Ora so che Welby si diceva credente, come la moglie. La moglie anzi ha chiesto il funerale religioso, ma il Vicariato di Roma gliel’ha negato. Tutti sappiamo che questo è apparso inaccettabile agli occhi della maggior parte dei cittadini italiani e degli stessi cattolici praticanti: un’ingiustificabile durezza e una dolorosa mancanza di misericordia da parte della Diocesi di Roma e del suo effettivo responsabile, il card. Camillo Ruini. Si è risposto che la Chiesa non poteva ignorare la grande risonanza mediatica del caso. Welby era diventato un simbolo, una bandiera in mano di chi ha tutto l’interesse per agitarla in vista d’una nuova legge di civiltà, come si ama dire bluffando (come il divorzio, come l’aborto): una legge che introduca l’eutanasia nel codice civile, depennandola dal codice penale. Che questa sia la vera ragione del rifiuto del Vicariato di Roma non può esservi dubbio. Si è avuto il timore di issare la bandiera sul pennone più alto della nave, quasi un segnale di disponibilità e di cedimento. S’è voluto che fosse ben chiaro che non ci si può attendere nessun ripensamento da parte della Chiesa.

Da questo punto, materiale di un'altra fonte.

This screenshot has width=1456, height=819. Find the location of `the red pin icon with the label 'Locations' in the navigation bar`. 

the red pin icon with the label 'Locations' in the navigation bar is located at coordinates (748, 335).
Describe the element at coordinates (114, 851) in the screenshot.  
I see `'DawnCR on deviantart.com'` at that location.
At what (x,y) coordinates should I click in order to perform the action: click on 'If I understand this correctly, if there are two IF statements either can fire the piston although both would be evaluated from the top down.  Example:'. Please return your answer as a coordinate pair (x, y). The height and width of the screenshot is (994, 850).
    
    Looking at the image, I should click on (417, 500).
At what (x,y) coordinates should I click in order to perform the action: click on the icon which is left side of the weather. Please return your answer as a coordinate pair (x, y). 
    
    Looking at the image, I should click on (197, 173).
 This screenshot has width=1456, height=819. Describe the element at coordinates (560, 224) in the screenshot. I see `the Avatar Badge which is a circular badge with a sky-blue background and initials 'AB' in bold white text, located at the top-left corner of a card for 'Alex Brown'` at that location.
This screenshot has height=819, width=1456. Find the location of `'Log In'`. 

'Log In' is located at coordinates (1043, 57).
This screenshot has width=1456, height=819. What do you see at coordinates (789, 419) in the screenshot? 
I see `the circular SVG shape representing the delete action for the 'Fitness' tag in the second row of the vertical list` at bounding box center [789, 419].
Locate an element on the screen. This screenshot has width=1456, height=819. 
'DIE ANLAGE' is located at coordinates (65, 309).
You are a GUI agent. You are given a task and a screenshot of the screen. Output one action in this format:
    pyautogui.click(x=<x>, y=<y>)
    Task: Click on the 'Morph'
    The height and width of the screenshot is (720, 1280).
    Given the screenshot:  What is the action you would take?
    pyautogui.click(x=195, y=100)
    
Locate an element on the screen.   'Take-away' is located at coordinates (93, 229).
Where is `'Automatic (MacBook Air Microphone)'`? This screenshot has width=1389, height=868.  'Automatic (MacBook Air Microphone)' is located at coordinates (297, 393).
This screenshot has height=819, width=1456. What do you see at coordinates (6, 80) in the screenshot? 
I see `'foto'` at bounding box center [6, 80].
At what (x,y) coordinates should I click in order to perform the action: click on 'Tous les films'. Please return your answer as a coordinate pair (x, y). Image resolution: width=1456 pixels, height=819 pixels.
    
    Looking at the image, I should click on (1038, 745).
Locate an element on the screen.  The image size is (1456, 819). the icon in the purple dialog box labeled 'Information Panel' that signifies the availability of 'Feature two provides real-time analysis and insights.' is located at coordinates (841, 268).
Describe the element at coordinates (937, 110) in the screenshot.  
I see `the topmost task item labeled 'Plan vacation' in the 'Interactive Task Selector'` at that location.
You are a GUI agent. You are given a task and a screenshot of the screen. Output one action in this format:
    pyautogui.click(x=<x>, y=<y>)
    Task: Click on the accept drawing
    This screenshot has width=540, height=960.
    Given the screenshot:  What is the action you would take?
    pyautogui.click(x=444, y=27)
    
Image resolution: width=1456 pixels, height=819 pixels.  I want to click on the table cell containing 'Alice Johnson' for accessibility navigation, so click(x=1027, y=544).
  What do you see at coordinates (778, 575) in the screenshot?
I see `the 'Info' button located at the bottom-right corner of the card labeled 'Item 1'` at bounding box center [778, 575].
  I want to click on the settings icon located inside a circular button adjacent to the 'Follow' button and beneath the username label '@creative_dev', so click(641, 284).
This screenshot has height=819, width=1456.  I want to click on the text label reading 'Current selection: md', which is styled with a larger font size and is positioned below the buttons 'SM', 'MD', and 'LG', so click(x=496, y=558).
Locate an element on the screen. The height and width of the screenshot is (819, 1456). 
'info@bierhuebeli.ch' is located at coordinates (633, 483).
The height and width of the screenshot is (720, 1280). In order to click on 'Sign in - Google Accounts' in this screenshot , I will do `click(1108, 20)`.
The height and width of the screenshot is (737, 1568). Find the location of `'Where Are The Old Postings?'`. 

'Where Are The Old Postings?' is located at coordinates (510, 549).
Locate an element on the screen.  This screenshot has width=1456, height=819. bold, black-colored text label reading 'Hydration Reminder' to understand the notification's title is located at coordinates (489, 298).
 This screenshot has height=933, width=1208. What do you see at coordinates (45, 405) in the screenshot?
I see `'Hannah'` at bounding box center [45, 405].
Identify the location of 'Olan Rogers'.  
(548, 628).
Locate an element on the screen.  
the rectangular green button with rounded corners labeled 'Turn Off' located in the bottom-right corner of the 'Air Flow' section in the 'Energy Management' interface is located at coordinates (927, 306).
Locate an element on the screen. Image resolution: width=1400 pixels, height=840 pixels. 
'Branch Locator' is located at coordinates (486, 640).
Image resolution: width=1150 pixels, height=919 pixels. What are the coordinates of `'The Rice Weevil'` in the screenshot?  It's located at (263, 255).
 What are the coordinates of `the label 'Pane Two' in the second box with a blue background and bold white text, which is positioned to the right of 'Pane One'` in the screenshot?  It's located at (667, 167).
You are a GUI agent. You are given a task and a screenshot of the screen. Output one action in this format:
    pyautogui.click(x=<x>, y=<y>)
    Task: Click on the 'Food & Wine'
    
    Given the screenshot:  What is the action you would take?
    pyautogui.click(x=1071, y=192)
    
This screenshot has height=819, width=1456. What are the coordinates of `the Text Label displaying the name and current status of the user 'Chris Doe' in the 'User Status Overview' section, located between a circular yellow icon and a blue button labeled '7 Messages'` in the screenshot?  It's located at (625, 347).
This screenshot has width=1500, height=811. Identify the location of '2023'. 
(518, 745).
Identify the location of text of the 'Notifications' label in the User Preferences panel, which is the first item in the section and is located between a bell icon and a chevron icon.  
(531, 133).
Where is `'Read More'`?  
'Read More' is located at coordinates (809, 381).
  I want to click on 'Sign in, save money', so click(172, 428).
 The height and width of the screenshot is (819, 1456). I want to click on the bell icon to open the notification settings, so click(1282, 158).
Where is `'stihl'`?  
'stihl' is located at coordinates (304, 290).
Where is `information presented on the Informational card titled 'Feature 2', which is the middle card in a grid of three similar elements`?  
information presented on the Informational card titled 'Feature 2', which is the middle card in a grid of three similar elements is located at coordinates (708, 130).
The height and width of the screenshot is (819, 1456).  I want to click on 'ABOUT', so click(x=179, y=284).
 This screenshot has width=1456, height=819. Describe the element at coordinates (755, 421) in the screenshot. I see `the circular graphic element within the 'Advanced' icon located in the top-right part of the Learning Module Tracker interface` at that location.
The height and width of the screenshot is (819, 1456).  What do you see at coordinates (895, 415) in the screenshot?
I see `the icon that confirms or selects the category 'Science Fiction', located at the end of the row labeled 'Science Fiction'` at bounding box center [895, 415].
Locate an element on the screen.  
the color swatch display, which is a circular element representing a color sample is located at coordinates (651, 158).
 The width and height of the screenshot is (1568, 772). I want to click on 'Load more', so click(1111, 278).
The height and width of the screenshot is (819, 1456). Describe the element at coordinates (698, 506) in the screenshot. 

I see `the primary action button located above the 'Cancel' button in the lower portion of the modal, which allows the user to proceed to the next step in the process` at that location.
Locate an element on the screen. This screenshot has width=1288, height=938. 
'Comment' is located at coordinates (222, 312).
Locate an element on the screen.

Così l’anno si chiuderà con tanti cattolici che si chiedono in che senso si debba prendere la parola della Chiesa quando parla di misericordia e questa domanda sarà trasmessa pari pari al nuovo anno. Non sarà un guadagno per la Chiesa. E se qualcuno mi volesse chiedere se so che l’accettazione della propria sofferenza può essere la forma più sublime di valorizzazione della vita, risponderei così: personalmente prego Dio di rendermene capace se dovessi mai affrontare questa prova. Ma se posso auspicare che siano molte le anime disposte a offrire il proprio dolore come un sacrificio, questo eroismo non lo posso imporre a chi non ha la mia fede. E poi le cronache dicono che poco prima di morire Piergiorgio aveva chiesto perdono per il suo gesto. Non so quanto la cosa sia esatta, ma se c’era anche un minimo indizio che questo potesse essere vero, sarebbe dovuto bastare per far suonare a festa le campane per annunciare che un figlio era ritornato al Padre. Poi, avremmo lasciato il giudizio a Lui!
Finisce male il 2006 per la Chiesa minor che siamo noi; così come s’era aperto male, sempre per noi piccoli: con il rifiuto opposto ad Arturo Paoli, il 94enne piccolo grande fratello di Charles de Foucault di averlo alla marcia di Pax-Christi di fine-inizio anno 2005-2006 a Trento. Un uomo mite, che per almeno una-due generazioni di cattolici era stato un punto di riferimento per tanti negli anni del rinnovamento conciliare.
Caro 2007, possa tu esserci più lieve!